• [WORK INSTRUCTIONS]:
Please quote the listing below line for line, without changing a thing.

• [DATA LINES]:
══════════

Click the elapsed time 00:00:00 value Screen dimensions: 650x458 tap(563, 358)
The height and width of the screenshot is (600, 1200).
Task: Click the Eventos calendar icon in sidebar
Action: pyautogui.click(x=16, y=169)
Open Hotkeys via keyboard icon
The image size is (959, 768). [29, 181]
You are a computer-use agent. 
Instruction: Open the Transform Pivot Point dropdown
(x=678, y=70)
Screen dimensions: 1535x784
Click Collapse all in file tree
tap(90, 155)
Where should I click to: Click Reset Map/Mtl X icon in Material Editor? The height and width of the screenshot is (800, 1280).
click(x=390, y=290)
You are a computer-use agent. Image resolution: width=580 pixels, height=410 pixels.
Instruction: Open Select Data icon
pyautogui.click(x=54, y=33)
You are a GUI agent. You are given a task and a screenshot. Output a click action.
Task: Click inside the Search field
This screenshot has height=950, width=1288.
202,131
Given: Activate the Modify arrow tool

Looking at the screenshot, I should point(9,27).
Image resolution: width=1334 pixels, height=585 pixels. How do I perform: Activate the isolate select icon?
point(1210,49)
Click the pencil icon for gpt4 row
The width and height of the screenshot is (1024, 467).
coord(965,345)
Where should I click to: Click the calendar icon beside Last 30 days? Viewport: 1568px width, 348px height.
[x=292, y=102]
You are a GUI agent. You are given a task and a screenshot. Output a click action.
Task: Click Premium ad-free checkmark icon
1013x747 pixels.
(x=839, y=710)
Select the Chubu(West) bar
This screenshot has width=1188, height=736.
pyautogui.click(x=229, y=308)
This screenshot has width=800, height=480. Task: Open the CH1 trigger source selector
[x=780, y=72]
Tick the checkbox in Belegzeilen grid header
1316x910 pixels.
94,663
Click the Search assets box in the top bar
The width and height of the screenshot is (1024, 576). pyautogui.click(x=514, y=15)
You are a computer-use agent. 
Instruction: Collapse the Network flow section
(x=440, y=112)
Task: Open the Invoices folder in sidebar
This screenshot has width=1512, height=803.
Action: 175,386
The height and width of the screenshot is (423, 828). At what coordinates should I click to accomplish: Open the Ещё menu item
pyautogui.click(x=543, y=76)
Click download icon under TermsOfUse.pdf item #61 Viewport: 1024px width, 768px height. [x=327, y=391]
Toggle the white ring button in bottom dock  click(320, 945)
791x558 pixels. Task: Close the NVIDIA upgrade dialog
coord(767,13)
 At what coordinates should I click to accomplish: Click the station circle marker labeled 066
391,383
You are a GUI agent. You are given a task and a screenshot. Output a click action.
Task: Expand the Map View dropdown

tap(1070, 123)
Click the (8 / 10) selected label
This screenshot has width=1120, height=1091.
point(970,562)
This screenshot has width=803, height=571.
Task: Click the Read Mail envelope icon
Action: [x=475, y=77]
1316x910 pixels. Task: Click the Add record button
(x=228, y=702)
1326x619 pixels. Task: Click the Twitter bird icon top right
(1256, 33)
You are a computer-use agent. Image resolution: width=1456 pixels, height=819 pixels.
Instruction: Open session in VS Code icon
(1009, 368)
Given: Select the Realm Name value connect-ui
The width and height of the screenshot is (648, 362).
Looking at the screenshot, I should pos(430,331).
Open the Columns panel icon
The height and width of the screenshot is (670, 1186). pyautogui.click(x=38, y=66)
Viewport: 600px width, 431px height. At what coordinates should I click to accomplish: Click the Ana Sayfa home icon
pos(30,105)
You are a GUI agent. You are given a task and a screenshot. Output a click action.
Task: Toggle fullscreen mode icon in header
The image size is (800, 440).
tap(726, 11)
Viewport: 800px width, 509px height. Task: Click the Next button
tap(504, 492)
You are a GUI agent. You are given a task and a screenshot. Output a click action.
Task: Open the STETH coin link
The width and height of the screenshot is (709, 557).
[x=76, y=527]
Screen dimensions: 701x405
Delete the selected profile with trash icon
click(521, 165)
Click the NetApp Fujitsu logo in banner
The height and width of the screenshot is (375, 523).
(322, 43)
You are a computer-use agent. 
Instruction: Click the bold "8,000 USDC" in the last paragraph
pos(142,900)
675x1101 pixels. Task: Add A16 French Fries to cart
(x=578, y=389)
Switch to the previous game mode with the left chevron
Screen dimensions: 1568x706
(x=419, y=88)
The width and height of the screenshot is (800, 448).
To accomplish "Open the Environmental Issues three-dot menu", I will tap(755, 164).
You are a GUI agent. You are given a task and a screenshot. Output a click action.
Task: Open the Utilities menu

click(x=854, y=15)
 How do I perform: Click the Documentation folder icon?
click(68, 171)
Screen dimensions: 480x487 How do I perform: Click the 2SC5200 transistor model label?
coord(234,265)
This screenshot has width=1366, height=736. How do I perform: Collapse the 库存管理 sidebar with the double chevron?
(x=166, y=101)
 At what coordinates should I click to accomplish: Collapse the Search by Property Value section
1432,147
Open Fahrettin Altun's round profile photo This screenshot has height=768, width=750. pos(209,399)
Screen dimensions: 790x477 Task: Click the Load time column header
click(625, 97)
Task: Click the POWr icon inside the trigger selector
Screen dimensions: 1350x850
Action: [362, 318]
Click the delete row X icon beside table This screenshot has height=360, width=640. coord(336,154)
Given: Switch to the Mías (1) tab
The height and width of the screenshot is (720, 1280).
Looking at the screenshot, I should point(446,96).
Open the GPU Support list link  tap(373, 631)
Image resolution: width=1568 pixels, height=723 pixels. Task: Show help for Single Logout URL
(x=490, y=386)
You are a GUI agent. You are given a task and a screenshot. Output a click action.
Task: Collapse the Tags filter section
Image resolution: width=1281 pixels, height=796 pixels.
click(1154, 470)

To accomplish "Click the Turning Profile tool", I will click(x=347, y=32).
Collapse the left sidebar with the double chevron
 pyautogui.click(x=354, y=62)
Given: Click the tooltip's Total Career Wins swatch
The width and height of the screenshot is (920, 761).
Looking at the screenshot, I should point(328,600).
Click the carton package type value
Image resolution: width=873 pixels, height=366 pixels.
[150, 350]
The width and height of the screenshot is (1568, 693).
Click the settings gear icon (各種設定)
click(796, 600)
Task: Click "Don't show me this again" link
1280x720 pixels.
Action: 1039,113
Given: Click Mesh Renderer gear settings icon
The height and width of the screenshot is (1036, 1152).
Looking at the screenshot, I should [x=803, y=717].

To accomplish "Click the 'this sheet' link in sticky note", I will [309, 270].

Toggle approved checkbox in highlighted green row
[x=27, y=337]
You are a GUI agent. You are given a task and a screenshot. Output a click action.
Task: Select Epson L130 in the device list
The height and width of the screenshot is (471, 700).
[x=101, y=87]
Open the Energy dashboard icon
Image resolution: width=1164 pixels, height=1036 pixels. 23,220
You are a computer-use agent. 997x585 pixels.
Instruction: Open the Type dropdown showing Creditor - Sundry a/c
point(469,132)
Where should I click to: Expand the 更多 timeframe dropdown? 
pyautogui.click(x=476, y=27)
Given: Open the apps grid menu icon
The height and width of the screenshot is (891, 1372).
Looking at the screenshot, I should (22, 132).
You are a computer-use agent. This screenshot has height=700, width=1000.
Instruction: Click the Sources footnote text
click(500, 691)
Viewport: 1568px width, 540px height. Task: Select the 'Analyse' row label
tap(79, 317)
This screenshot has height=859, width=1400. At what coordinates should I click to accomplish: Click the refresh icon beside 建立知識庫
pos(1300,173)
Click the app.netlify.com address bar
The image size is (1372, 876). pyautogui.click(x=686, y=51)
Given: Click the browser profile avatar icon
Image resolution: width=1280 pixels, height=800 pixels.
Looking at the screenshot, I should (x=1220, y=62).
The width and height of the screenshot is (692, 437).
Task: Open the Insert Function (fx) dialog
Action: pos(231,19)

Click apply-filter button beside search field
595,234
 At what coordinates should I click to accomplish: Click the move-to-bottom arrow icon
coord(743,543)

══════════

• [SOLUTION TO THE PROBLEM]:
Click the elapsed time 00:00:00 value Screen dimensions: 650x458 tap(563, 358)
The height and width of the screenshot is (600, 1200).
Task: Click the Eventos calendar icon in sidebar
Action: pyautogui.click(x=16, y=169)
Open Hotkeys via keyboard icon
The image size is (959, 768). [29, 181]
You are a computer-use agent. 
Instruction: Open the Transform Pivot Point dropdown
(x=678, y=70)
Screen dimensions: 1535x784
Click Collapse all in file tree
tap(90, 155)
Where should I click to: Click Reset Map/Mtl X icon in Material Editor? The height and width of the screenshot is (800, 1280).
click(x=390, y=290)
You are a computer-use agent. Image resolution: width=580 pixels, height=410 pixels.
Instruction: Open Select Data icon
pyautogui.click(x=54, y=33)
You are a GUI agent. You are given a task and a screenshot. Output a click action.
Task: Click inside the Search field
This screenshot has height=950, width=1288.
202,131
Given: Activate the Modify arrow tool

Looking at the screenshot, I should point(9,27).
Image resolution: width=1334 pixels, height=585 pixels. How do I perform: Activate the isolate select icon?
point(1210,49)
Click the pencil icon for gpt4 row
The width and height of the screenshot is (1024, 467).
coord(965,345)
Where should I click to: Click the calendar icon beside Last 30 days? Viewport: 1568px width, 348px height.
[x=292, y=102]
You are a GUI agent. You are given a task and a screenshot. Output a click action.
Task: Click Premium ad-free checkmark icon
1013x747 pixels.
(x=839, y=710)
Select the Chubu(West) bar
This screenshot has width=1188, height=736.
pyautogui.click(x=229, y=308)
This screenshot has width=800, height=480. Task: Open the CH1 trigger source selector
[x=780, y=72]
Tick the checkbox in Belegzeilen grid header
1316x910 pixels.
94,663
Click the Search assets box in the top bar
The width and height of the screenshot is (1024, 576). pyautogui.click(x=514, y=15)
You are a computer-use agent. 
Instruction: Collapse the Network flow section
(x=440, y=112)
Task: Open the Invoices folder in sidebar
This screenshot has width=1512, height=803.
Action: 175,386
The height and width of the screenshot is (423, 828). At what coordinates should I click to accomplish: Open the Ещё menu item
pyautogui.click(x=543, y=76)
Click download icon under TermsOfUse.pdf item #61 Viewport: 1024px width, 768px height. [x=327, y=391]
Toggle the white ring button in bottom dock  click(320, 945)
791x558 pixels. Task: Close the NVIDIA upgrade dialog
coord(767,13)
 At what coordinates should I click to accomplish: Click the station circle marker labeled 066
391,383
You are a GUI agent. You are given a task and a screenshot. Output a click action.
Task: Expand the Map View dropdown

tap(1070, 123)
Click the (8 / 10) selected label
This screenshot has width=1120, height=1091.
point(970,562)
This screenshot has width=803, height=571.
Task: Click the Read Mail envelope icon
Action: [x=475, y=77]
1316x910 pixels. Task: Click the Add record button
(x=228, y=702)
1326x619 pixels. Task: Click the Twitter bird icon top right
(1256, 33)
You are a computer-use agent. Image resolution: width=1456 pixels, height=819 pixels.
Instruction: Open session in VS Code icon
(1009, 368)
Given: Select the Realm Name value connect-ui
The width and height of the screenshot is (648, 362).
Looking at the screenshot, I should pos(430,331).
Open the Columns panel icon
The height and width of the screenshot is (670, 1186). pyautogui.click(x=38, y=66)
Viewport: 600px width, 431px height. At what coordinates should I click to accomplish: Click the Ana Sayfa home icon
pos(30,105)
You are a GUI agent. You are given a task and a screenshot. Output a click action.
Task: Toggle fullscreen mode icon in header
The image size is (800, 440).
tap(726, 11)
Viewport: 800px width, 509px height. Task: Click the Next button
tap(504, 492)
You are a GUI agent. You are given a task and a screenshot. Output a click action.
Task: Open the STETH coin link
The width and height of the screenshot is (709, 557).
[x=76, y=527]
Screen dimensions: 701x405
Delete the selected profile with trash icon
click(521, 165)
Click the NetApp Fujitsu logo in banner
The height and width of the screenshot is (375, 523).
(322, 43)
You are a computer-use agent. 
Instruction: Click the bold "8,000 USDC" in the last paragraph
pos(142,900)
675x1101 pixels. Task: Add A16 French Fries to cart
(x=578, y=389)
Switch to the previous game mode with the left chevron
Screen dimensions: 1568x706
(x=419, y=88)
The width and height of the screenshot is (800, 448).
To accomplish "Open the Environmental Issues three-dot menu", I will tap(755, 164).
You are a GUI agent. You are given a task and a screenshot. Output a click action.
Task: Open the Utilities menu

click(x=854, y=15)
 How do I perform: Click the Documentation folder icon?
click(68, 171)
Screen dimensions: 480x487 How do I perform: Click the 2SC5200 transistor model label?
coord(234,265)
This screenshot has width=1366, height=736. How do I perform: Collapse the 库存管理 sidebar with the double chevron?
(x=166, y=101)
 At what coordinates should I click to accomplish: Collapse the Search by Property Value section
1432,147
Open Fahrettin Altun's round profile photo This screenshot has height=768, width=750. pos(209,399)
Screen dimensions: 790x477 Task: Click the Load time column header
click(625, 97)
Task: Click the POWr icon inside the trigger selector
Screen dimensions: 1350x850
Action: [362, 318]
Click the delete row X icon beside table This screenshot has height=360, width=640. coord(336,154)
Given: Switch to the Mías (1) tab
The height and width of the screenshot is (720, 1280).
Looking at the screenshot, I should point(446,96).
Open the GPU Support list link  tap(373, 631)
Image resolution: width=1568 pixels, height=723 pixels. Task: Show help for Single Logout URL
(x=490, y=386)
You are a GUI agent. You are given a task and a screenshot. Output a click action.
Task: Collapse the Tags filter section
Image resolution: width=1281 pixels, height=796 pixels.
click(1154, 470)

To accomplish "Click the Turning Profile tool", I will click(x=347, y=32).
Collapse the left sidebar with the double chevron
 pyautogui.click(x=354, y=62)
Given: Click the tooltip's Total Career Wins swatch
The width and height of the screenshot is (920, 761).
Looking at the screenshot, I should point(328,600).
Click the carton package type value
Image resolution: width=873 pixels, height=366 pixels.
[150, 350]
The width and height of the screenshot is (1568, 693).
Click the settings gear icon (各種設定)
click(796, 600)
Task: Click "Don't show me this again" link
1280x720 pixels.
Action: 1039,113
Given: Click Mesh Renderer gear settings icon
The height and width of the screenshot is (1036, 1152).
Looking at the screenshot, I should [x=803, y=717].

To accomplish "Click the 'this sheet' link in sticky note", I will [309, 270].

Toggle approved checkbox in highlighted green row
[x=27, y=337]
You are a GUI agent. You are given a task and a screenshot. Output a click action.
Task: Select Epson L130 in the device list
The height and width of the screenshot is (471, 700).
[x=101, y=87]
Open the Energy dashboard icon
Image resolution: width=1164 pixels, height=1036 pixels. 23,220
You are a computer-use agent. 997x585 pixels.
Instruction: Open the Type dropdown showing Creditor - Sundry a/c
point(469,132)
Where should I click to: Expand the 更多 timeframe dropdown? 
pyautogui.click(x=476, y=27)
Given: Open the apps grid menu icon
The height and width of the screenshot is (891, 1372).
Looking at the screenshot, I should (22, 132).
You are a computer-use agent. This screenshot has height=700, width=1000.
Instruction: Click the Sources footnote text
click(500, 691)
Viewport: 1568px width, 540px height. Task: Select the 'Analyse' row label
tap(79, 317)
This screenshot has height=859, width=1400. At what coordinates should I click to accomplish: Click the refresh icon beside 建立知識庫
pos(1300,173)
Click the app.netlify.com address bar
The image size is (1372, 876). pyautogui.click(x=686, y=51)
Given: Click the browser profile avatar icon
Image resolution: width=1280 pixels, height=800 pixels.
Looking at the screenshot, I should (x=1220, y=62).
The width and height of the screenshot is (692, 437).
Task: Open the Insert Function (fx) dialog
Action: pos(231,19)

Click apply-filter button beside search field
595,234
 At what coordinates should I click to accomplish: Click the move-to-bottom arrow icon
coord(743,543)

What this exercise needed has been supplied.